I don't know, whether that will be very helpful, or which issues it will fix
(admittedly, I don't understand too much about encodings and the associated
problems). However, there does seem to be some activity in that region.
Perhaps you could try the R SVN tree, to see if / what has been addressed.
I think it will certainly be worth while to provide access to
rk.temp.convert-like functionality outside of the SPSS import plugin (we will
need a whole class of plugins that do various conversions on data, one of
those being character encoding conversion). I don't know, whether it would be
reasonable (or even possible) to try to make users use a specific encoding in
RKWard, though.
> Moreover and I find this critical enough, databases like MySQL use various
> encodings, among which ISO. I do not know if there is a mechanism to
> convert the enconding when connecting to a database and pulling data but I
> believe there is not. I believe that in the future RKWard if it is to get
> into business should develop this functionality, and I mean connect to a
> database and pull data. But different encodings should create problems.
I don't know, what you use for database access. I'm vaguely aware that several
solutions for database connections in R exist, but I've never tried any of
this, so far. However, it should be fairly trivial to add encoding conversion
to a database connection. It would basically be a matter of adding
information about the source encoding (i.e. the encoding in the database) to
the connection, and then using some calls to iconv() whenever reading or
writing data.
> For the above reasons I believe that RKWard should support more encodings.

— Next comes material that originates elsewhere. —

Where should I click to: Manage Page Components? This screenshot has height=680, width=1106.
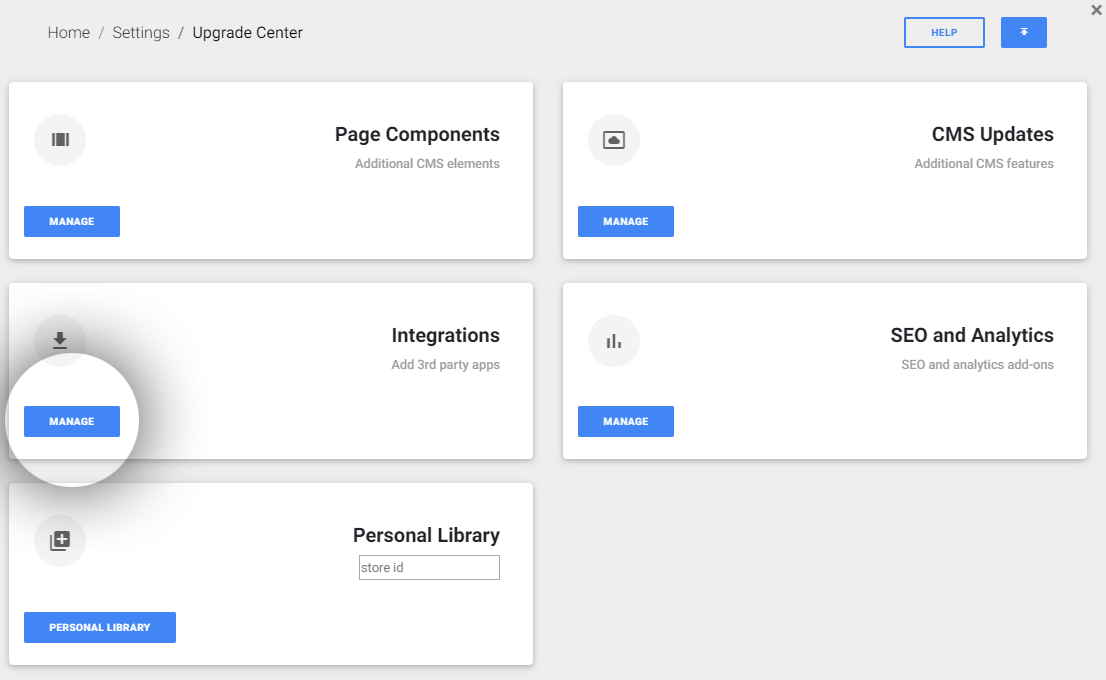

> Is it feasible? And is it possible?
Depends on what you mean by "should support more encodings". Sure,
rk.temp.convert could easily be extended to list more known encodings (but
it's not easily practically possible to list all known encodings, so I think
we should limit it to the most common ones, and users with a more exotic
encoding will need to enter theirs manually). What is not feasible, is to
cover up for all encoding deficiencies in R. I can't imagine right now, what
we could do beyond giving the user an easy possibility to convert data
between different encodings. Do you have something more specific in mind?